For warning , this defines the number of days before leave of absence to send a notification.
to Applies to disable and warning . List of email addresses to send notifications to.
to_fallback Applies to disable and warning . A fallback email address to send notifications to (if the ’to’ condition described above yields no valid email addresses). This can be a comma separated list of email addresses.
subject Applies to disable and warning . Email subject tag.
body Applies to disable and warning . Email body tag.
manager_propagate Applies to archive . If ’true’, update the ORGCHART_MANAGER attribute for the archived user’s subordinates to the archived user’s managers.
detach_grp Applies to archive . If set, remove the archived user from the specified groups. Group must be in the form TARGETID:GROUPFQN. Can be set multiple times.

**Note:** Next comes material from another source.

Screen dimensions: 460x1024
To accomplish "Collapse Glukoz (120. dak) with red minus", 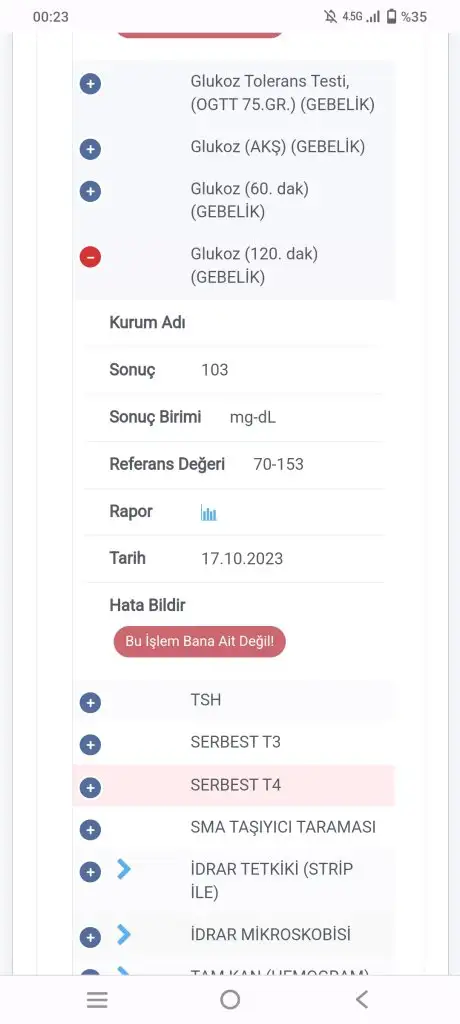I will [x=90, y=257].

attach_grp Applies to archive . If set, add the archived user from the specified groups. Group must be in the form TARGETID:GROUPFQN. Can be set multiple times.
requester The requester userid. If set, will be used instead of the default _API_USER. If specified multiple times, the first valid requester will be used.
delete_data Whether sensitive user data should be deleted as part of user termination.
deletion_attrs A comma separated list of personal user attributes which should be deleted as part of termination.
Click Manage external data store > im_policy_authorization table. The default settings are sufficient for the majority of cases you can change the authorization flow as desired by the business logic.
Test your configuration as follows:
Log into Bravura Identity as a manager.
Navigate to the menu option for the user to be terminated.
Submit the Scheduled or deferred termination PDR with the scheduled termination date far enough in the future.
Confirm that the user’s manager is warned by email about the approaching termination date of user once per warning period as per the policy.
Confirm that after the termination date elapses, the user is terminated, their profile is disabled and their accounts are disabled, archived and cleaned up according to policy.